SUPPLIED RECORDS >>

┌────────

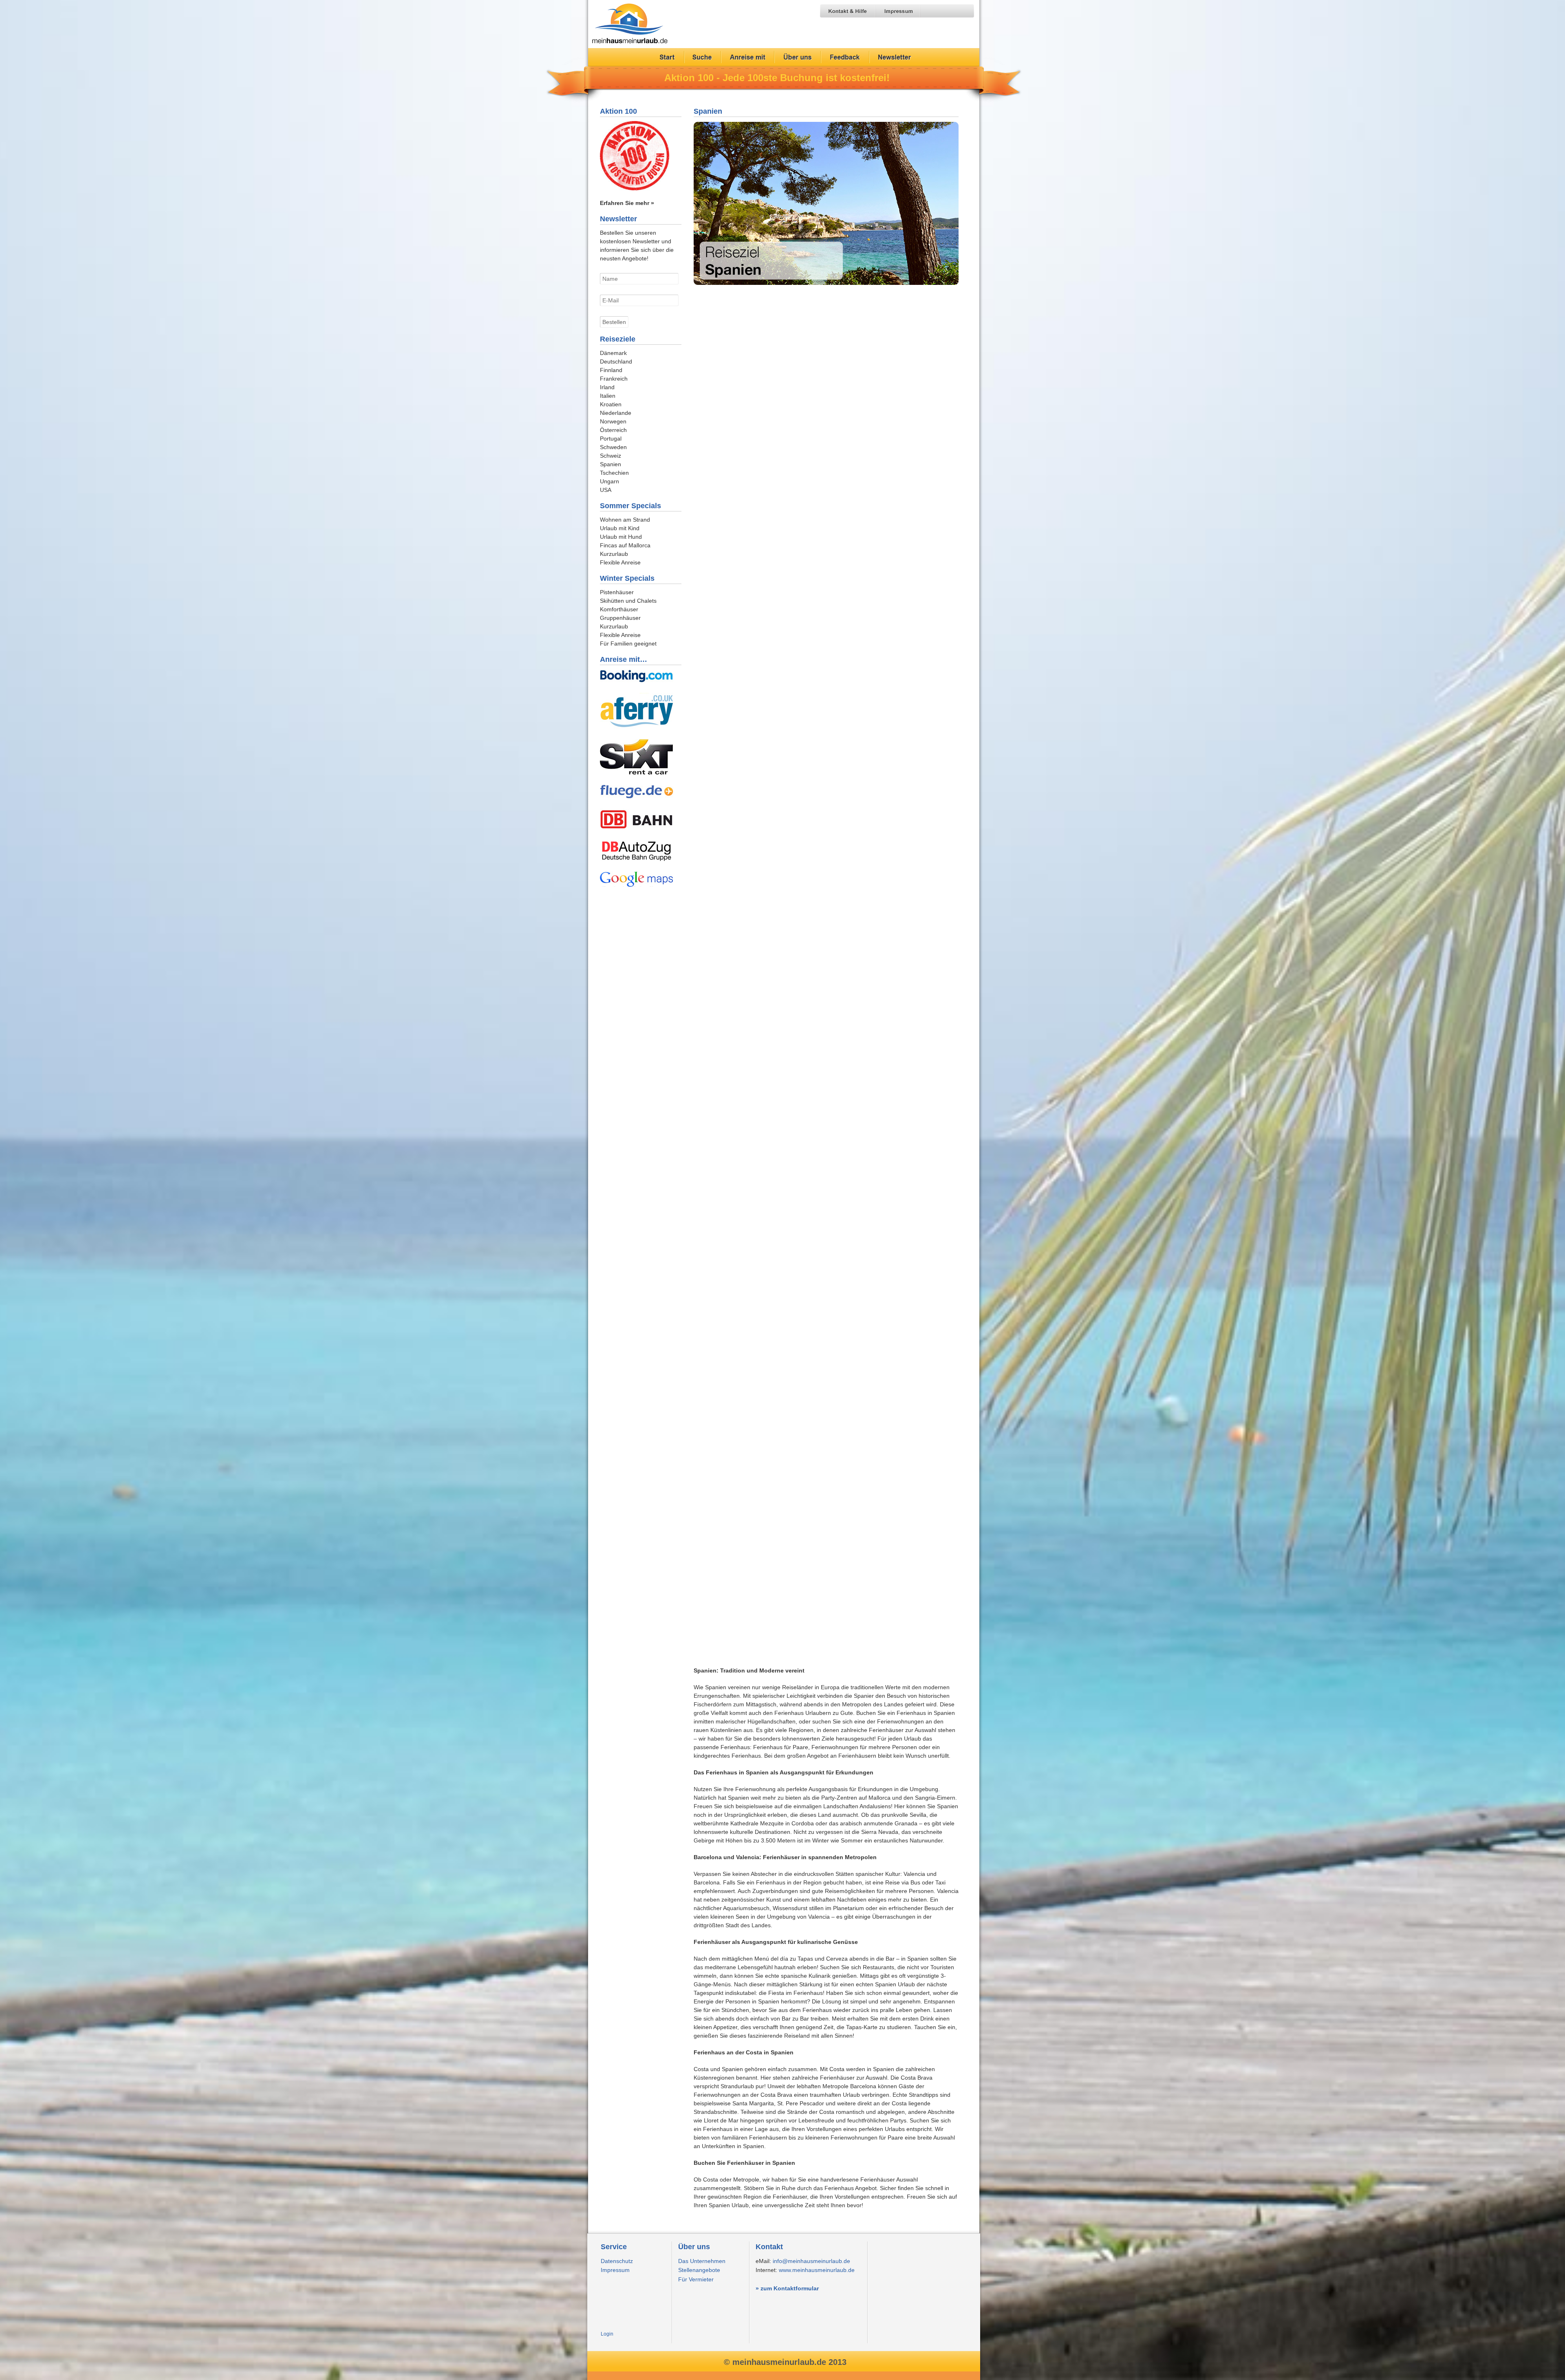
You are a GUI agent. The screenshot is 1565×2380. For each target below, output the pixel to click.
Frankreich (614, 378)
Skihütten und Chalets (628, 600)
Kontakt (769, 2247)
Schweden (613, 447)
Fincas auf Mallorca (625, 545)
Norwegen (613, 421)
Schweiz (610, 455)
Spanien (708, 111)
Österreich (613, 430)
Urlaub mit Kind (619, 528)
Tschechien (614, 472)
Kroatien (611, 404)
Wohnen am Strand (625, 519)
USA (605, 490)
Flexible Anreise (620, 562)
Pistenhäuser (617, 592)
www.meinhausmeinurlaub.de (817, 2270)
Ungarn (609, 481)
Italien (607, 395)
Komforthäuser (619, 609)
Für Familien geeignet (628, 643)
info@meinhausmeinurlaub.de (811, 2261)
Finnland (611, 370)
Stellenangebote (699, 2270)
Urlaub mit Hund (621, 536)
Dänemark (613, 353)
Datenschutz (617, 2261)
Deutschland (616, 361)
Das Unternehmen (701, 2261)
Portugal (611, 438)
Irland (607, 387)
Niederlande (615, 413)
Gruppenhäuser (620, 618)
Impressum (615, 2270)
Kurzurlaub (614, 554)
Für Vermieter (696, 2279)
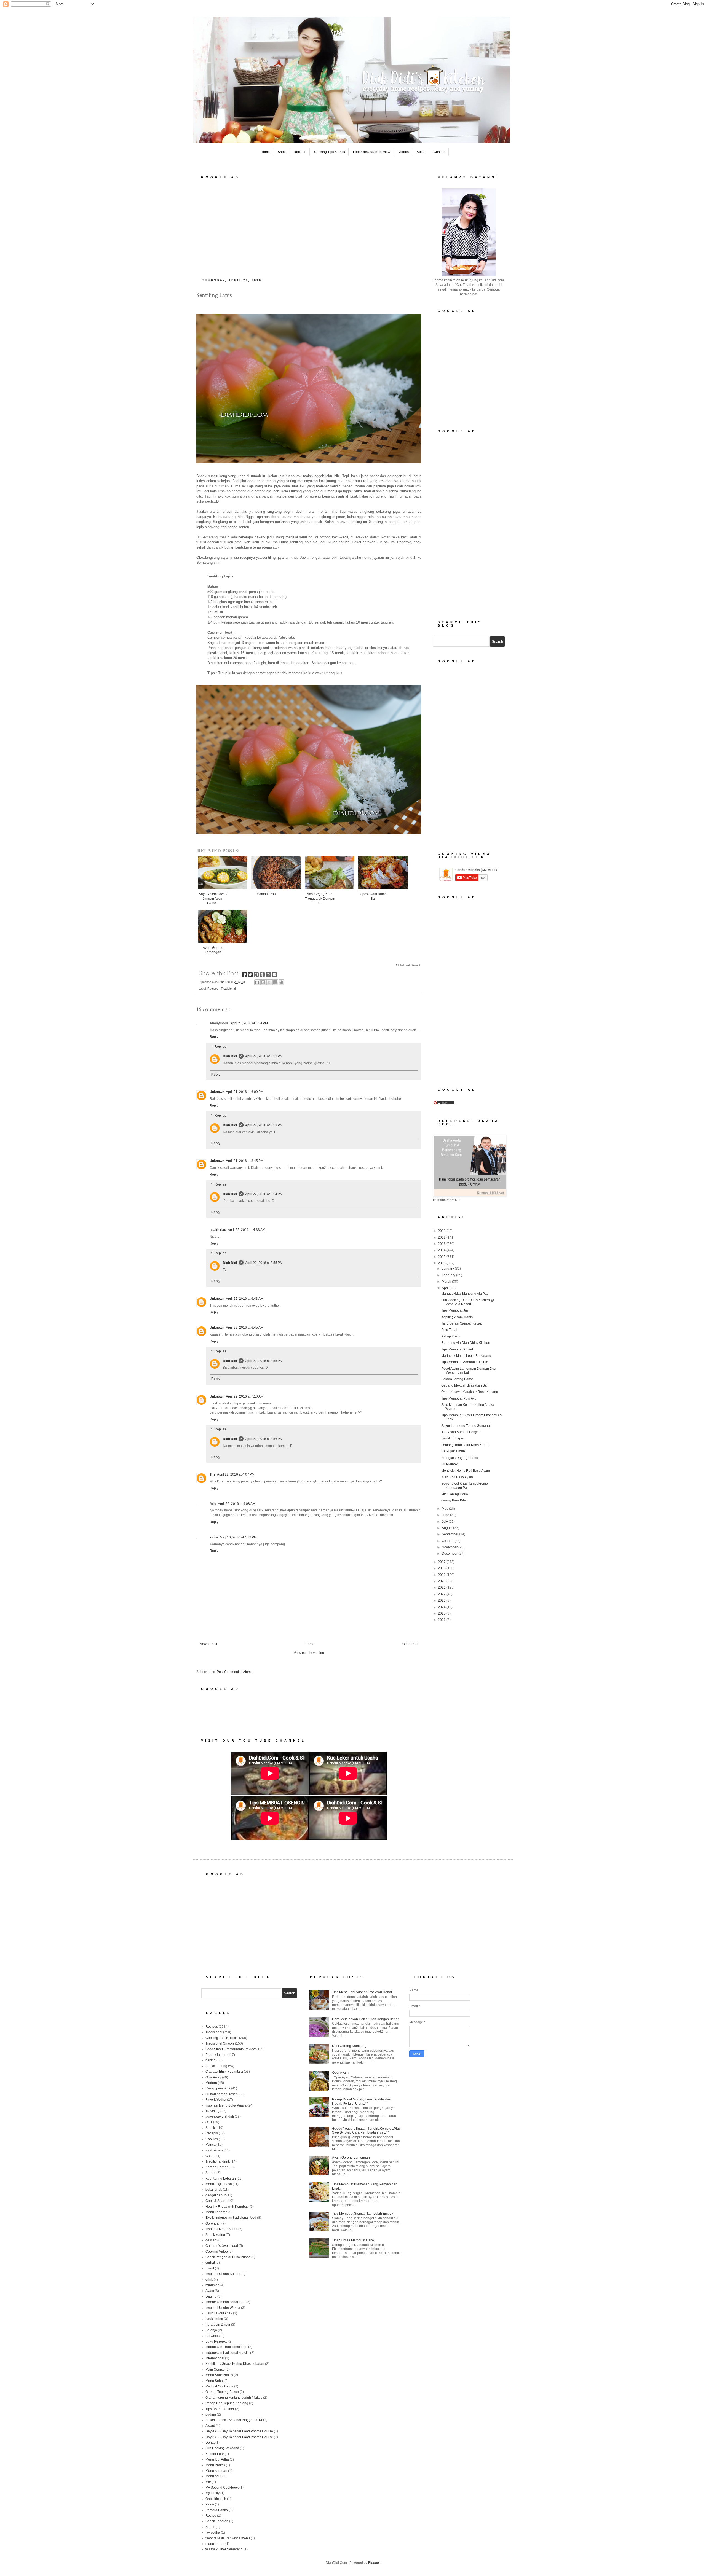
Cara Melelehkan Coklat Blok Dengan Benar (365, 2019)
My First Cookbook (219, 2386)
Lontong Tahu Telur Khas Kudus (465, 1445)
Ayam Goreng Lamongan (351, 2157)
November (450, 1547)
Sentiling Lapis (452, 1438)
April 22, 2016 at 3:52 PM (264, 1056)
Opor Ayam (340, 2073)
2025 (442, 1613)
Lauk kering (214, 2319)
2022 (442, 1594)
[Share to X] (269, 982)
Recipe (210, 2516)
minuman (212, 2285)
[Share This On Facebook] (245, 975)
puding (210, 2414)
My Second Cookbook (222, 2487)
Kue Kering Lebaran (220, 2178)
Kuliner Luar (214, 2454)
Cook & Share (215, 2201)
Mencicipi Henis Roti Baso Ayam (465, 1471)
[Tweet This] (251, 975)
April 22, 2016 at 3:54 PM (264, 1194)
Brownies (212, 2336)
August (447, 1528)
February (449, 1275)
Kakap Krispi (450, 1336)
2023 (442, 1600)
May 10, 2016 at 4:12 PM (238, 1537)
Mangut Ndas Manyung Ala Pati (464, 1294)
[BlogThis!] (263, 982)
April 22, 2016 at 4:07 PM (236, 1474)
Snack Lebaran (216, 2521)
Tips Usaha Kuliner (219, 2409)
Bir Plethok (449, 1464)
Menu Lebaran (216, 2212)
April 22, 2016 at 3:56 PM (264, 1439)
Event (209, 2268)
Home (265, 152)
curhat (210, 2263)
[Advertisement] (308, 226)
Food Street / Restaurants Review (230, 2049)
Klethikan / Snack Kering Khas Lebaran (234, 2364)
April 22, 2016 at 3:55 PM (264, 1263)
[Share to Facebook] (275, 982)
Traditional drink (217, 2161)
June (446, 1515)
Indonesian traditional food (225, 2302)
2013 (442, 1244)
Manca (210, 2145)
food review (214, 2150)
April (446, 1288)
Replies (220, 1047)
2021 (442, 1587)
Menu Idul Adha (217, 2459)
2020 (442, 1581)
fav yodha (212, 2532)
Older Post (410, 1644)
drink (209, 2280)
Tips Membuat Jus (455, 1310)
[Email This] (257, 982)
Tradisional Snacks (219, 2043)
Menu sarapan (216, 2471)
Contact (439, 152)
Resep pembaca (217, 2088)
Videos (403, 152)
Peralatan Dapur (217, 2325)
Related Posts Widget (407, 965)
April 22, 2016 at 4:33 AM (246, 1230)
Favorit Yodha (215, 2100)
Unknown (217, 1092)
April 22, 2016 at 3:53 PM (264, 1125)
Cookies (211, 2139)
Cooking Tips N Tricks (221, 2038)
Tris (212, 1474)
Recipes (300, 152)
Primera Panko (216, 2510)
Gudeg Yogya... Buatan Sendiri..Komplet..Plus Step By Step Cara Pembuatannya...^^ (366, 2130)
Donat (210, 2443)
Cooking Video (216, 2251)
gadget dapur (215, 2195)
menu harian (214, 2544)
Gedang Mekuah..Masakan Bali (464, 1385)
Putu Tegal (449, 1330)
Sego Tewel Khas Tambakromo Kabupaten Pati (464, 1485)
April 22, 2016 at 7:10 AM (244, 1396)
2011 (442, 1231)
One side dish (215, 2499)
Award (210, 2426)
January (448, 1268)
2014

└────────

THE TASK >> After dropping every picture, transcribe each entry exactly.

TASK SOLUTION >>
You are a GUI agent. The screenshot is 1565×2380. For each target below, output the pixel to click.
Frankreich (614, 378)
Skihütten und Chalets (628, 600)
Kontakt (769, 2247)
Schweden (613, 447)
Fincas auf Mallorca (625, 545)
Norwegen (613, 421)
Schweiz (610, 455)
Spanien (708, 111)
Österreich (613, 430)
Urlaub mit Kind (619, 528)
Tschechien (614, 472)
Kroatien (611, 404)
Wohnen am Strand (625, 519)
USA (605, 490)
Flexible Anreise (620, 562)
Pistenhäuser (617, 592)
www.meinhausmeinurlaub.de (817, 2270)
Ungarn (609, 481)
Italien (607, 395)
Komforthäuser (619, 609)
Für Familien geeignet (628, 643)
info@meinhausmeinurlaub.de (811, 2261)
Finnland (611, 370)
Stellenangebote (699, 2270)
Urlaub mit Hund (621, 536)
Dänemark (613, 353)
Datenschutz (617, 2261)
Deutschland (616, 361)
Das Unternehmen (701, 2261)
Portugal (611, 438)
Irland (607, 387)
Niederlande (615, 413)
Gruppenhäuser (620, 618)
Impressum (615, 2270)
Kurzurlaub (614, 554)
Für Vermieter (696, 2279)
Cara Melelehkan Coklat Blok Dengan Benar (365, 2019)
My First Cookbook (219, 2386)
Lontong Tahu Telur Khas Kudus (465, 1445)
Ayam Goreng Lamongan (351, 2157)
November (450, 1547)
Sentiling Lapis (452, 1438)
April 22, 2016 at 3:52 PM (264, 1056)
Opor Ayam (340, 2073)
2025 (442, 1613)
Lauk kering (214, 2319)
2022 (442, 1594)
[Share to X] (269, 982)
Recipe (210, 2516)
minuman (212, 2285)
[Share This On Facebook] (245, 975)
puding (210, 2414)
My Second Cookbook (222, 2487)
Kue Kering Lebaran (220, 2178)
Kuliner Luar (214, 2454)
Cook & Share (215, 2201)
Mencicipi Henis Roti Baso Ayam (465, 1471)
[Tweet This] (251, 975)
April 22, 2016 at 3:54 PM (264, 1194)
Brownies (212, 2336)
August (447, 1528)
February (449, 1275)
Kakap Krispi (450, 1336)
2023 (442, 1600)
May 10, 2016 at 4:12 PM (238, 1537)
Mangut Ndas Manyung Ala Pati (464, 1294)
[BlogThis!] (263, 982)
April 22, 2016 at 4:07 PM (236, 1474)
Snack Lebaran (216, 2521)
Tips Usaha Kuliner (219, 2409)
Bir Plethok (449, 1464)
Menu Lebaran (216, 2212)
April 22, 2016 at 3:56 PM (264, 1439)
Event (209, 2268)
Home (265, 152)
curhat (210, 2263)
[Advertisement] (308, 226)
Food Street / Restaurants Review (230, 2049)
Klethikan / Snack Kering Khas Lebaran (234, 2364)
April 22, 2016 at 3:55 PM (264, 1263)
[Share to Facebook] (275, 982)
Traditional drink (217, 2161)
June (446, 1515)
Indonesian traditional food (225, 2302)
2013 (442, 1244)
Manca (210, 2145)
food review (214, 2150)
April (446, 1288)
Replies (220, 1047)
2021 (442, 1587)
Menu Idul Adha (217, 2459)
2020 (442, 1581)
fav yodha (212, 2532)
Older Post (410, 1644)
drink (209, 2280)
Tips Membuat Jus (455, 1310)
[Email This] (257, 982)
Tradisional Snacks (219, 2043)
Menu sarapan (216, 2471)
Contact (439, 152)
Resep pembaca (217, 2088)
Videos (403, 152)
Peralatan Dapur (217, 2325)
Related Posts Widget (407, 965)
April 22, 2016 at 4:33 AM (246, 1230)
Favorit Yodha (215, 2100)
Unknown (217, 1092)
April 22, 2016 at 3:53 PM (264, 1125)
Cookies (211, 2139)
Cooking Tips N Tricks (221, 2038)
Tris (212, 1474)
Recipes (300, 152)
Primera Panko (216, 2510)
Gudeg Yogya... Buatan Sendiri..Komplet..Plus Step By Step Cara Pembuatannya...^^ (366, 2130)
Donat (210, 2443)
Cooking Video (216, 2251)
gadget dapur (215, 2195)
menu harian (214, 2544)
Gedang Mekuah..Masakan Bali (464, 1385)
Putu Tegal (449, 1330)
Sego Tewel Khas Tambakromo Kabupaten Pati (464, 1485)
April 22, 2016 at 7:10 AM (244, 1396)
2011 (442, 1231)
One side dish (215, 2499)
Award (210, 2426)
January (448, 1268)
2014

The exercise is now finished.